**TEXTO PARA LEER:**

####################

Por
Ramón Bueno Tizón
Sólo
una vez estuve en La Habana. Había viajado solo, con una
pequeña mochila, un par de mudas de ropa y la ilusión
de encontrar mulatas ardientes y solícitas, bailando guaguancó
o chachachá.
En
el Aeropuerto Internacional José Martí, un edificio
pequeño y vetusto, repleto de turistas italianos y españoles,
hice una de las doce o quince colas del control migratorio. Soporté
el bochorno del verano habanero y el cansancio del viaje a escalas
mientras avanzábamos a paso de procesión. Se demoraban
entre diez y veinte minutos por persona y en mi fila había
al menos quince turistas delante de mí.
Cuando
llegó mi turno, agobiado por el tedio y el calor, entregué
mi pasaporte y la tarjeta de visita a Cuba a la funcionaria o
policía de Migraciones que me tocó en suerte, una
morena de ojos verde mar.
Ella recibió mis documentos sin una sonrisa. Abrió
mi pasaporte y revisó cada una de las páginas. Se
detuvo por un instante en la visa estadounidense. Luego estudió
mi fotografía digital. Pude ver sus ojos verde mar escudriñando
mi rostro y comparándolo con el que aparecía en
la fotografía. Una y otra vez. Me pidió que me quitase
los lentes. Obedecí. Los ojos verde mar volvieron a verme
como si intentasen sorprender o descubrir a un impostor, volvieron
a compararme con el rostro de la fotografía del pasaporte.
¿Motivo del viaje?, preguntó. Vacaciones, respondí.
¿Cuánto tiempo se piensa quedar? Cuatro días.
¿Dónde se va a alojar? En el Hotel Meliá
Habana. ¿Puede enseñarme la reserva? Lo hice. Los
ojos verde mar me analizaron de nuevo. Luego selló unos
papeles mas no así el pasaporte y me devolvió mis
documentos. Bienvenido a Cuba, me dijo en forma glacial. Bienvenido
a la tierra de Fidel, pensé.
Durante el camino al hotel, luego de responderle a un policía
a la salida del aeropuerto las mismas preguntas que me hizo la
morena de los ojos verde mar, comencé a observar las consecuencias
de la Revolución.

####################

**CONSIGNA A:**
Según el relato sobre la llegada a La Habana, ¿en qué hotel iba a alojarse quien narra?
**CONSIGNA B:**
Traduce al inglés, por favor, esta oración del relato sobre la llegada a La Habana: «Ella recibió mis documentos sin una sonrisa.»
**CONSIGNA C:**
Prosigue el relato sobre la llegada a La Habana desde el punto en que se detiene.

**DATOS REGISTRADOS:**

####################

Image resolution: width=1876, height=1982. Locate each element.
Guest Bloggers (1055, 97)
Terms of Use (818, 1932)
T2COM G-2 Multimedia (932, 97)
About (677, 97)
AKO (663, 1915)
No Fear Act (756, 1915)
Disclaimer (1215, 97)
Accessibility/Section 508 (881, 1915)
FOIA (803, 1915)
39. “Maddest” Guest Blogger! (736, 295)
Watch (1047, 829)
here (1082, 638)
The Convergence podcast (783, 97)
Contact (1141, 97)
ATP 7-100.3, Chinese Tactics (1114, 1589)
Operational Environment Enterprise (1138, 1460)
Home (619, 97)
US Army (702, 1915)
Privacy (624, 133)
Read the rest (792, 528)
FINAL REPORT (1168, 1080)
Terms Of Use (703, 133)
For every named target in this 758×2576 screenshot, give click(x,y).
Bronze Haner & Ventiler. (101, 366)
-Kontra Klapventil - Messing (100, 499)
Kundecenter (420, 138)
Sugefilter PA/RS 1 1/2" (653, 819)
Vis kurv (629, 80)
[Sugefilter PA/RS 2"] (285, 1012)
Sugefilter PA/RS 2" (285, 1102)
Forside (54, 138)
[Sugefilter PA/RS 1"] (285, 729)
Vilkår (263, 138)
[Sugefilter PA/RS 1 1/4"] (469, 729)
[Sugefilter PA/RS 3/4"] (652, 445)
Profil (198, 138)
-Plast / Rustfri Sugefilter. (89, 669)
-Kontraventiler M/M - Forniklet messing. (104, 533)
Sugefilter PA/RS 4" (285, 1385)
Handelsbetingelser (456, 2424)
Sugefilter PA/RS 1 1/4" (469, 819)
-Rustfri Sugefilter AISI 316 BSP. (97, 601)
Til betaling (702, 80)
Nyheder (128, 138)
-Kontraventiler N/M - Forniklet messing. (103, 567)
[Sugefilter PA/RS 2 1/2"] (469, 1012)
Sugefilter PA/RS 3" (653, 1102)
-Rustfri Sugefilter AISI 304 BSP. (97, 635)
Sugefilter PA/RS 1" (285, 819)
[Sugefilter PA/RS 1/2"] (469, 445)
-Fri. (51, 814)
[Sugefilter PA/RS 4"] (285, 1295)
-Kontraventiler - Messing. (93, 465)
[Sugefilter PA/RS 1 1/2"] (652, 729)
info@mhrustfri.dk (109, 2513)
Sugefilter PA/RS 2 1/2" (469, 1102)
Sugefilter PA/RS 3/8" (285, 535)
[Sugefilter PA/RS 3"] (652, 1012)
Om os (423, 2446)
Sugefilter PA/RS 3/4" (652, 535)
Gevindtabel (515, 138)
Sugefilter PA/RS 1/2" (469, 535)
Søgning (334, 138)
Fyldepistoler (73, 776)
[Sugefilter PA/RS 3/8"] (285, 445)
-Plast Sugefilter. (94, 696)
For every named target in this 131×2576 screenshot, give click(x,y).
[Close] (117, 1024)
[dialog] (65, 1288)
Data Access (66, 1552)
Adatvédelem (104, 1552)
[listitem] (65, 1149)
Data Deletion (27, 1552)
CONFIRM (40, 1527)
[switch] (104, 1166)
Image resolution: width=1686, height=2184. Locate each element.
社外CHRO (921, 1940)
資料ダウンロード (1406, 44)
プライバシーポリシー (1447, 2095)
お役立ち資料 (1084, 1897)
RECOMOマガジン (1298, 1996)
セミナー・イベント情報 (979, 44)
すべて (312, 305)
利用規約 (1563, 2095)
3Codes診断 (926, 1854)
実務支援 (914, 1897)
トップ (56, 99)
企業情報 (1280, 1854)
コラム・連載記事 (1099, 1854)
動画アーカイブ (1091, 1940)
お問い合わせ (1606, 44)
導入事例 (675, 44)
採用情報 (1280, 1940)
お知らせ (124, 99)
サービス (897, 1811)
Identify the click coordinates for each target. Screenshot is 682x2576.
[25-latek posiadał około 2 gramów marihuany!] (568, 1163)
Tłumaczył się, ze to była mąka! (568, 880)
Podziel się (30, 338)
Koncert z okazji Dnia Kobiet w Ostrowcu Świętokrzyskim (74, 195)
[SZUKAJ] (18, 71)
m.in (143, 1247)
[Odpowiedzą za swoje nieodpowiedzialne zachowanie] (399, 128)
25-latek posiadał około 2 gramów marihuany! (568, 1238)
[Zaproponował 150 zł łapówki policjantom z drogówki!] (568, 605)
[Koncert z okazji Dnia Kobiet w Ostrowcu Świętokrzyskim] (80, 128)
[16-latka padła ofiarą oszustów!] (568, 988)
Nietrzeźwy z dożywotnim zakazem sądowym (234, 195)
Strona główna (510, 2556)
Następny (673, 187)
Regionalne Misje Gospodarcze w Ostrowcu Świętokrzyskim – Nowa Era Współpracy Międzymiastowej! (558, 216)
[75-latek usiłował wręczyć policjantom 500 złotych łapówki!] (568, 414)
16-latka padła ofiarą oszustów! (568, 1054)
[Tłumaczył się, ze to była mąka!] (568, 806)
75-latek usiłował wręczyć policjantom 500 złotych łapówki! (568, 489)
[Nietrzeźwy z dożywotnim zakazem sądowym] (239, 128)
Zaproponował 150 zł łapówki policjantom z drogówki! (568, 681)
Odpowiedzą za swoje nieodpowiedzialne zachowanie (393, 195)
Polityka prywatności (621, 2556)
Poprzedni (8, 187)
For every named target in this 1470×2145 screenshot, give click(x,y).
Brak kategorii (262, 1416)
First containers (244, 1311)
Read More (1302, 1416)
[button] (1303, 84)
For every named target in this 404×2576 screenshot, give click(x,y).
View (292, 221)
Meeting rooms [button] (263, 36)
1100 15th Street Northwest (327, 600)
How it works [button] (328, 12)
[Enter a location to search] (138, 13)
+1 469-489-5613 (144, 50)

####################

**RESPUESTA A:**
En el Hotel Meliá Habana.

**RESPUESTA B:**
She received my documents without a smile.

**RESPUESTA C:**
Carretas
arrastradas por mulas, casuchas de madera y latón, niños
y adolescentes descalzos, con el torso desnudo,
vistiendo andrajos. Mientras me acercaba a la ciudad, el verde
del Caribe fue reemplazado por el pavimento y las primeras edificaciones.
Corroída por la brisa del mar, La Habana parece una ciudad
en ruinas, despostillada y desconchabada, de un color indefinido
y uniforme. Me dio la impresión de que La Habana no hubiese
sido pintada ni refaccionada desde hacía más de
cuarenta años. Como si el mar la hubiese cubierto y al
retirarse la hubiese abandonado a la intemperie y a su suerte.
El Meliá Habana es un cinco estrellas ubicado en Miramar,
al oeste de la ciudad, una zona de casas antiguas y ostentosas
y modernos hoteles de lujo. Me sorprendió ver autos europeos
de modelos recientes estacionados frente a los hoteles o recorriendo
Miramar. El hotel lo tenía todo. Aire acondicionado, ascensores,
restaurantes buffet, bar inglés, televisión por
cable, Internet, una piscina con palmeras, terminales de tarjetas
de crédito (siempre que no fuesen de bancos americanos).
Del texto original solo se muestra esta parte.